- _Exercise requirements_
Set out every row below as a numbered list, skipping the blank lines and leaving out the pictures.

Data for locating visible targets
* * *
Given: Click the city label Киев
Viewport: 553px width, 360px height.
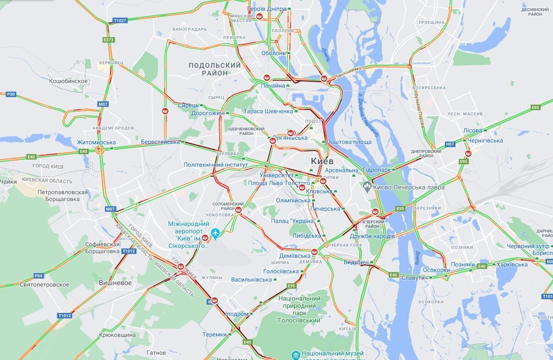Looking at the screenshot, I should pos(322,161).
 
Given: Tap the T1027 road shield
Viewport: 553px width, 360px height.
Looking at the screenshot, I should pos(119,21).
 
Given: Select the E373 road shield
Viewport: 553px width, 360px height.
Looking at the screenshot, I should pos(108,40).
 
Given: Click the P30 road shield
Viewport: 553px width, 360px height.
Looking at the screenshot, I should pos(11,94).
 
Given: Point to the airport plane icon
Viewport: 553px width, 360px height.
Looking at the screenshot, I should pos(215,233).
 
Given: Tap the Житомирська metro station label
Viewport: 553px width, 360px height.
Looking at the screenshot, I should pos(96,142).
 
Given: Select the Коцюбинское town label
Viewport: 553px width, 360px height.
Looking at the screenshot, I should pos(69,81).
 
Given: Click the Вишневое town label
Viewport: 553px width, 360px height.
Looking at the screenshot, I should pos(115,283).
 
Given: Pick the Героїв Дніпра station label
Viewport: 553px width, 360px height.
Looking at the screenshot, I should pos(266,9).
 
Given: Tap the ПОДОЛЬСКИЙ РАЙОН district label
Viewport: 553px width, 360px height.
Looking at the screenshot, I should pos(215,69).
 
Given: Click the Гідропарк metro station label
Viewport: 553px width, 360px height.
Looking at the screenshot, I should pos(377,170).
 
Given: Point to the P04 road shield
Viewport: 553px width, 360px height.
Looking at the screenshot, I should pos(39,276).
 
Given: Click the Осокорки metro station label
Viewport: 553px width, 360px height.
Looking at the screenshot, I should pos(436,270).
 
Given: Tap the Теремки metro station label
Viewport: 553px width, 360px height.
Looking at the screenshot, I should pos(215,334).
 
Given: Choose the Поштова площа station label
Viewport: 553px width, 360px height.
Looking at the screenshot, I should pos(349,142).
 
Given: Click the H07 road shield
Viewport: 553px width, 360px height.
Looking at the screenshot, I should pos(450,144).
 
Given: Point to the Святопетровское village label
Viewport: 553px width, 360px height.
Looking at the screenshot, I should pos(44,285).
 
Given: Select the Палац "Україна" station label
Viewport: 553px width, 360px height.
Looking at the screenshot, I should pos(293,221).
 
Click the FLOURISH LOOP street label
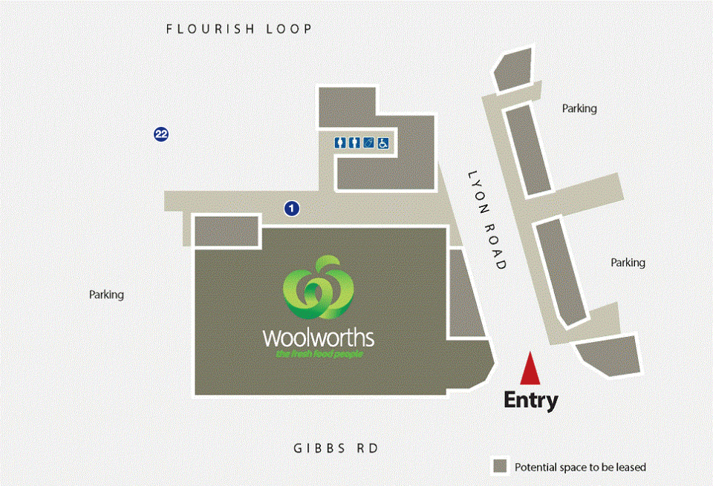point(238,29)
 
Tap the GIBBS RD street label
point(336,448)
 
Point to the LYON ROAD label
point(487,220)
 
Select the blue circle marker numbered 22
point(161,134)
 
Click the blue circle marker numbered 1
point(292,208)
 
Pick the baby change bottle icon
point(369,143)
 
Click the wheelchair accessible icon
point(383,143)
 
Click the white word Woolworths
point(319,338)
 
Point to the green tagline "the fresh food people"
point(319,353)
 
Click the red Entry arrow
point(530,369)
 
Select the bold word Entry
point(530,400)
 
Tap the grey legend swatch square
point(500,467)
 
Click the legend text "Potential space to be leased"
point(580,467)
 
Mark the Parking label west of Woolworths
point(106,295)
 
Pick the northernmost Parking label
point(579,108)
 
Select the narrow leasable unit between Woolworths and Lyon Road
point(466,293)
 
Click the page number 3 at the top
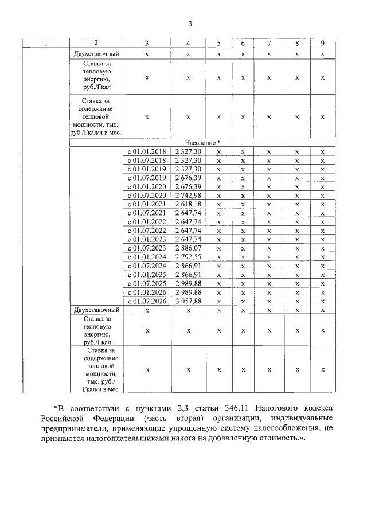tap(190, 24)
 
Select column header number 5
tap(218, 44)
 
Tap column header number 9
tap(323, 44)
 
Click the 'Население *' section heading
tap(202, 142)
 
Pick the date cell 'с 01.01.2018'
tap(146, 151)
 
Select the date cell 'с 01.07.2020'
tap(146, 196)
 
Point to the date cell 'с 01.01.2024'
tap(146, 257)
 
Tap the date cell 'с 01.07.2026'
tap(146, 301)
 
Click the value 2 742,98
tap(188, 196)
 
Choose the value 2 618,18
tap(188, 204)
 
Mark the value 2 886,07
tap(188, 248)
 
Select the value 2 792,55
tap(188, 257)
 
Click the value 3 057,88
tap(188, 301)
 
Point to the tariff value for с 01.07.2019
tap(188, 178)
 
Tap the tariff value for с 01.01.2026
* * *
- _The completed task_
1. Given: Click the city label Киев
2. Viewport: 553px width, 360px height.
3. Looking at the screenshot, I should pos(322,161).
4. Given: Tap the T1027 road shield
5. Viewport: 553px width, 360px height.
6. Looking at the screenshot, I should pos(119,21).
7. Given: Select the E373 road shield
8. Viewport: 553px width, 360px height.
9. Looking at the screenshot, I should pos(108,40).
10. Given: Click the P30 road shield
11. Viewport: 553px width, 360px height.
12. Looking at the screenshot, I should pos(11,94).
13. Given: Point to the airport plane icon
14. Viewport: 553px width, 360px height.
15. Looking at the screenshot, I should pos(215,233).
16. Given: Tap the Житомирська metro station label
17. Viewport: 553px width, 360px height.
18. Looking at the screenshot, I should pos(96,142).
19. Given: Select the Коцюбинское town label
20. Viewport: 553px width, 360px height.
21. Looking at the screenshot, I should pos(69,81).
22. Given: Click the Вишневое town label
23. Viewport: 553px width, 360px height.
24. Looking at the screenshot, I should pos(115,283).
25. Given: Pick the Героїв Дніпра station label
26. Viewport: 553px width, 360px height.
27. Looking at the screenshot, I should pos(266,9).
28. Given: Tap the ПОДОЛЬСКИЙ РАЙОН district label
29. Viewport: 553px width, 360px height.
30. Looking at the screenshot, I should pos(215,69).
31. Given: Click the Гідропарк metro station label
32. Viewport: 553px width, 360px height.
33. Looking at the screenshot, I should pos(377,170).
34. Given: Point to the P04 road shield
35. Viewport: 553px width, 360px height.
36. Looking at the screenshot, I should pos(39,276).
37. Given: Click the Осокорки metro station label
38. Viewport: 553px width, 360px height.
39. Looking at the screenshot, I should pos(436,270).
40. Given: Tap the Теремки metro station label
41. Viewport: 553px width, 360px height.
42. Looking at the screenshot, I should pos(215,334).
43. Given: Choose the Поштова площа station label
44. Viewport: 553px width, 360px height.
45. Looking at the screenshot, I should pos(349,142).
46. Given: Click the H07 road shield
47. Viewport: 553px width, 360px height.
48. Looking at the screenshot, I should pos(450,144).
49. Given: Point to the Святопетровское village label
50. Viewport: 553px width, 360px height.
51. Looking at the screenshot, I should pos(44,285).
52. Given: Select the Палац "Україна" station label
53. Viewport: 553px width, 360px height.
54. Looking at the screenshot, I should pos(293,221).
55. Click the FLOURISH LOOP street label
56. point(238,29)
57. Tap the GIBBS RD street label
58. point(336,448)
59. Point to the LYON ROAD label
60. point(487,220)
61. Select the blue circle marker numbered 22
62. point(161,134)
63. Click the blue circle marker numbered 1
64. point(292,208)
65. Pick the baby change bottle icon
66. point(369,143)
67. Click the wheelchair accessible icon
68. point(383,143)
69. Click the white word Woolworths
70. point(319,338)
71. Point to the green tagline "the fresh food people"
72. point(319,353)
73. Click the red Entry arrow
74. point(530,369)
75. Select the bold word Entry
76. point(530,400)
77. Tap the grey legend swatch square
78. point(500,467)
79. Click the legend text "Potential space to be leased"
80. point(580,467)
81. Mark the Parking label west of Woolworths
82. point(106,295)
83. Pick the northernmost Parking label
84. point(579,108)
85. Select the narrow leasable unit between Woolworths and Lyon Road
86. point(466,293)
87. Click the page number 3 at the top
88. tap(190, 24)
89. Select column header number 5
90. tap(218, 44)
91. Tap column header number 9
92. tap(323, 44)
93. Click the 'Население *' section heading
94. tap(202, 142)
95. Pick the date cell 'с 01.01.2018'
96. tap(146, 151)
97. Select the date cell 'с 01.07.2020'
98. tap(146, 196)
99. Point to the date cell 'с 01.01.2024'
100. tap(146, 257)
101. Tap the date cell 'с 01.07.2026'
102. tap(146, 301)
103. Click the value 2 742,98
104. tap(188, 196)
105. Choose the value 2 618,18
106. tap(188, 204)
107. Mark the value 2 886,07
108. tap(188, 248)
109. Select the value 2 792,55
110. tap(188, 257)
111. Click the value 3 057,88
112. tap(188, 301)
113. Point to the tariff value for с 01.07.2019
114. tap(188, 178)
115. Tap the tariff value for с 01.01.2026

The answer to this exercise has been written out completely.